日本は地球温暖化対策では、2030年目標が先進国の中では、一番低いレベルの目標しか出していない。
この分野では、日本がかって主導した「京都議定書の締結」においては、環境先進国の自信の下に意欲的な削減目標と評価されてきた。
しかし、その実戦での取り組みでは、海外での削減量をお金で買い取る「CDM」に依存する企業が続出して、日本の努力不足が目立った。
今回の「パリ協定での削減目標」は、2015年の時点での消極的姿勢が災いして、内容の乏しい甘い想定が大きく悪影響している。

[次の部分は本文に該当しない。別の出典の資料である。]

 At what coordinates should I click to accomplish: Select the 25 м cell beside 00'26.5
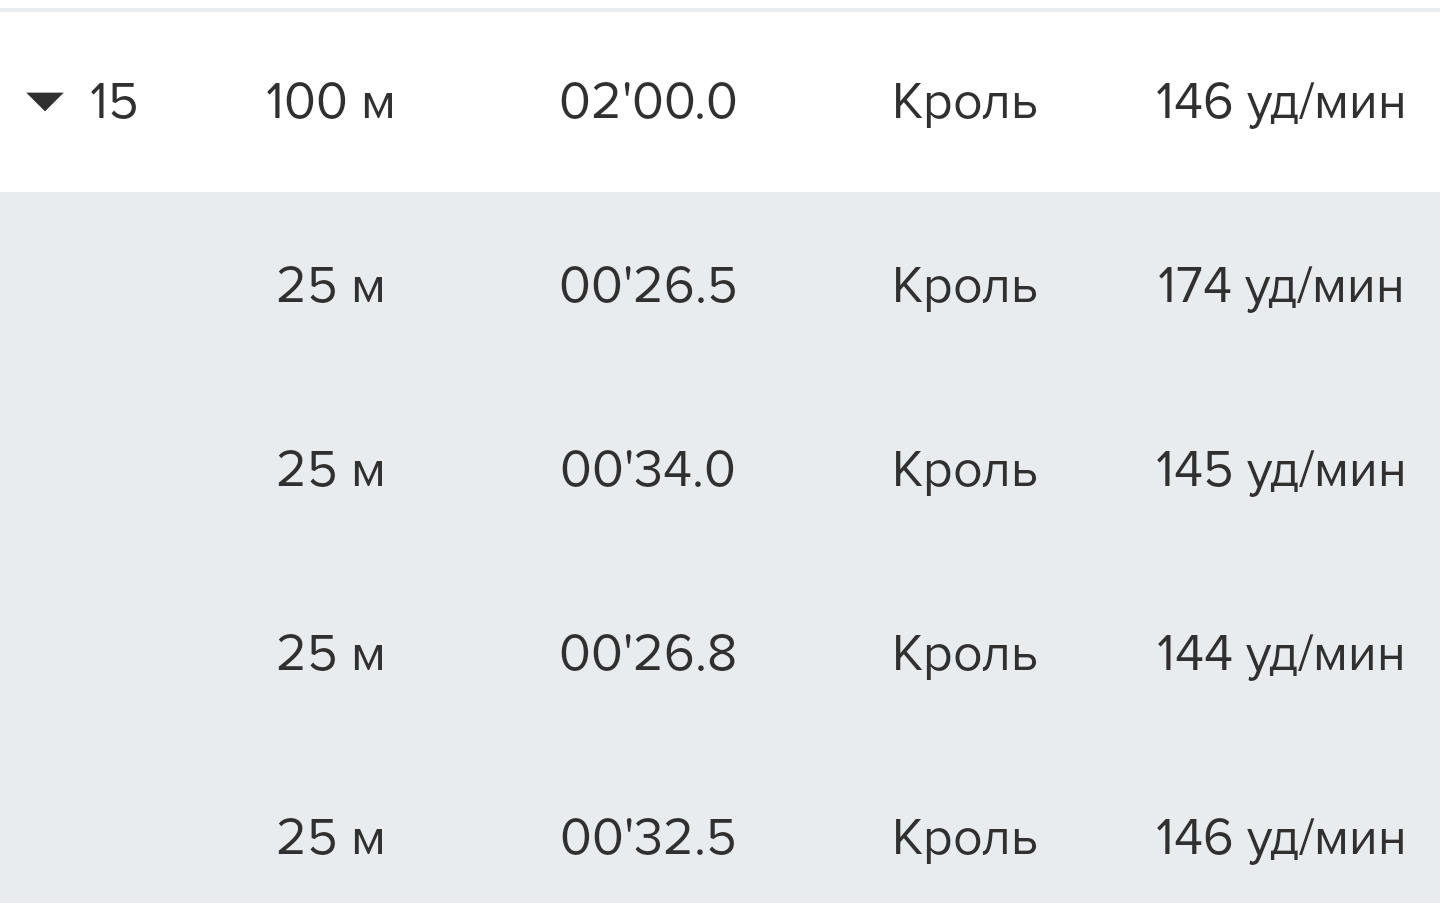pyautogui.click(x=330, y=286)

特にエネルギー分野では、「石炭火力発電の温存と新設」を盛り込んでいるために、海外の有識者、経済関係者からは、お荷物と指摘された。
石炭火力発電のCO2排出は、高効率であっても「火力発電の中で、最大のレベル」になっている。
日本では、このCO2を分離して、地中に埋め留めておく手法(CCS)の手法に依存する方針を目論んでいる。
しかし、この方法は経済性に乏しく、将来は座礁資産(次世代への負債)になることは確実と指摘されている。
このような甘い計画でいるのに、G20での将来課題の方向性を主導していくとの声明だが、これでは議論が混迷するだろう。
海洋プラスチック汚染問題で、汚名を晴らす覚悟なら、パリ協定の見直しでも、決意のほどを世界に示す必要がある。